→ **Work request**
Pull every line containing "agent" from the listing below.

→ **Exercise inputs**
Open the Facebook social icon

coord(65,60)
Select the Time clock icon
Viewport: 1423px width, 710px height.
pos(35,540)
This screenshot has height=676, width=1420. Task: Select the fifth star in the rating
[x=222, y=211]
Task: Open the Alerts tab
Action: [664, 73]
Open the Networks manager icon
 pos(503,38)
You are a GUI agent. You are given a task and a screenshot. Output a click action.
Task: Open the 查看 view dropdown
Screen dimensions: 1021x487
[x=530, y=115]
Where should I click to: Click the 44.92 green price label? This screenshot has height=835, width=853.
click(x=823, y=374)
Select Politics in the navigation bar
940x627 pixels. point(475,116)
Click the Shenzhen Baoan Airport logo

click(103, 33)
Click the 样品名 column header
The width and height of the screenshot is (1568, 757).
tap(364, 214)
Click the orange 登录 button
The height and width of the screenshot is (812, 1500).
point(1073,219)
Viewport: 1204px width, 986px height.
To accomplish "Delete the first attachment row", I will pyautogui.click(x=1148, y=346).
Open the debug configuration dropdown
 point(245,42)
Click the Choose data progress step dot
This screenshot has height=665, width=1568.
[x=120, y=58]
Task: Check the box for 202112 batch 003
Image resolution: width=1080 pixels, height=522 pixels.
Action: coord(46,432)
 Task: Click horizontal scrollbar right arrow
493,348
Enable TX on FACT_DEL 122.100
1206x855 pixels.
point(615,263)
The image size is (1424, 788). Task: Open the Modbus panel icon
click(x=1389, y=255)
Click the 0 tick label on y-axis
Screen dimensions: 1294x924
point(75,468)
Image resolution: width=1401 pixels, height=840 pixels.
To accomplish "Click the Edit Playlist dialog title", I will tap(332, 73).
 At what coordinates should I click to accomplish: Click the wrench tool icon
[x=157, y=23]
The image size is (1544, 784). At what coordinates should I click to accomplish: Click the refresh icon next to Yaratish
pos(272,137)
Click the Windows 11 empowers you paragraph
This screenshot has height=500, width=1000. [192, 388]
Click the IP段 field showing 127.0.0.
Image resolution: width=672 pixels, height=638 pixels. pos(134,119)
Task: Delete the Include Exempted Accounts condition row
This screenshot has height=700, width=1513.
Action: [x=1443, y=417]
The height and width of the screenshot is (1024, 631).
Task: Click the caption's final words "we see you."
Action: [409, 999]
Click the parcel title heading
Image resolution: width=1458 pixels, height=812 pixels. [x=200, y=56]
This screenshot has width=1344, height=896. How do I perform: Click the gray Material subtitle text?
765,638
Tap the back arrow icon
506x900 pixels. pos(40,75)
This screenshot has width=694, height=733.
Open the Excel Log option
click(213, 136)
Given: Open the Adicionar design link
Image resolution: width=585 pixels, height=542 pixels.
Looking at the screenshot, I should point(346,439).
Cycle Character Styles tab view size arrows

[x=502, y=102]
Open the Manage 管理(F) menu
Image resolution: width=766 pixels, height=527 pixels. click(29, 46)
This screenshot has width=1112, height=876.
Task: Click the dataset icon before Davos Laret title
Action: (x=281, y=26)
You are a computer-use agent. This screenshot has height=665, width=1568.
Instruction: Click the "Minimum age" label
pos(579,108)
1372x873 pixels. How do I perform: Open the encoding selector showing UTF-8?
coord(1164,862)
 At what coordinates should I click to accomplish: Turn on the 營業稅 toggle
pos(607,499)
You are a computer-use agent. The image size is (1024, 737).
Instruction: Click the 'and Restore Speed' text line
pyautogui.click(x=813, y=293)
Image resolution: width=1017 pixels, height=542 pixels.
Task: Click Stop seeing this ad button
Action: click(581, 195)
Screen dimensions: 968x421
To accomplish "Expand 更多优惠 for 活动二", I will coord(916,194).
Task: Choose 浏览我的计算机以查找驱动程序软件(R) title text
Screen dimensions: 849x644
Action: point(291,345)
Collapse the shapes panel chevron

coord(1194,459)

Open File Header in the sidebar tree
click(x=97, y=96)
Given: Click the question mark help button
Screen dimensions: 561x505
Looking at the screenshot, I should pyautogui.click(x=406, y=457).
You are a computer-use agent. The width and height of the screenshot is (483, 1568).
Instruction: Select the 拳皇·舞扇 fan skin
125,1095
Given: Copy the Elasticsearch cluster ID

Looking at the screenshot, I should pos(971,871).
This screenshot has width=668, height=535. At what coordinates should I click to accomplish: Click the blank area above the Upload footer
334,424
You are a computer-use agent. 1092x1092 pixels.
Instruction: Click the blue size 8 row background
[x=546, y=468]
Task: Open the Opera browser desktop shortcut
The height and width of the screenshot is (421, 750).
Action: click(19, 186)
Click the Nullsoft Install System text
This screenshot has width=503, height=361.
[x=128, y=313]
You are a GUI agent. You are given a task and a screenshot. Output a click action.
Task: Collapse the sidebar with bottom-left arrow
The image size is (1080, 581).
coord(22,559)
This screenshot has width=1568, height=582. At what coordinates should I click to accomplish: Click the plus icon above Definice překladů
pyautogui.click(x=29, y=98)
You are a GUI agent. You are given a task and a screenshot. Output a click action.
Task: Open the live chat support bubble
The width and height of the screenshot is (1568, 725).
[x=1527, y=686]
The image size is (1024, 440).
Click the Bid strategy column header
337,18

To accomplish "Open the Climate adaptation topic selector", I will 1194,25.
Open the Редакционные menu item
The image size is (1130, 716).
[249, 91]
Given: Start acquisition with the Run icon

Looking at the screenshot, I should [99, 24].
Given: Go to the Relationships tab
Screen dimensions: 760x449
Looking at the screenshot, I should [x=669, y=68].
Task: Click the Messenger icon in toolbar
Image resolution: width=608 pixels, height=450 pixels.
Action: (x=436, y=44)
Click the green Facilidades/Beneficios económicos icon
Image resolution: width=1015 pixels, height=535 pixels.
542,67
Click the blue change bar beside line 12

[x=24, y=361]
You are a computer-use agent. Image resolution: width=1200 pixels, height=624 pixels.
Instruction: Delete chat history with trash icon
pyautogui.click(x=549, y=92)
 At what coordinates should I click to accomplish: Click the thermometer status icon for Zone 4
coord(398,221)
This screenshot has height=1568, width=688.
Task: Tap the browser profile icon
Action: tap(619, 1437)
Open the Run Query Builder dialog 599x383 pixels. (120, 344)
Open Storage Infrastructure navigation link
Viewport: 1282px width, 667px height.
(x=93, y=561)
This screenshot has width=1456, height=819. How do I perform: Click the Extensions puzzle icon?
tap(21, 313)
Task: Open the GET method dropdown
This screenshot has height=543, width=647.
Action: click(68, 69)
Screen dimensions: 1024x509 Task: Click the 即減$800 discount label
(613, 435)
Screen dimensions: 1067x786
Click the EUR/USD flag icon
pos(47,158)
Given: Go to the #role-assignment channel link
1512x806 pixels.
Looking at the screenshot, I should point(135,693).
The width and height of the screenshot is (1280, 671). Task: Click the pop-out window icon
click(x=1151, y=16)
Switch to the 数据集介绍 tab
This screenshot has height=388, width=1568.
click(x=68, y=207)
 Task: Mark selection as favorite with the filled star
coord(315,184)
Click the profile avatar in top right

→ **Result of this task**
You are a GUI agent. You are given a task and a screenshot. Output a click action.
You are a computer-use agent. This screenshot has height=665, width=1568.
You are a computer-use agent. The image size is (1024, 737).
You are a computer-use agent. The width and height of the screenshot is (483, 1568).
You are a computer-use agent. 1092x1092 pixels.
You are a GUI agent. You are given a task and a screenshot. Output a click action.
You are a GUI agent. You are given a task and a screenshot. Output a click action.
You are a computer-use agent. Image resolution: width=1200 pixels, height=624 pixels.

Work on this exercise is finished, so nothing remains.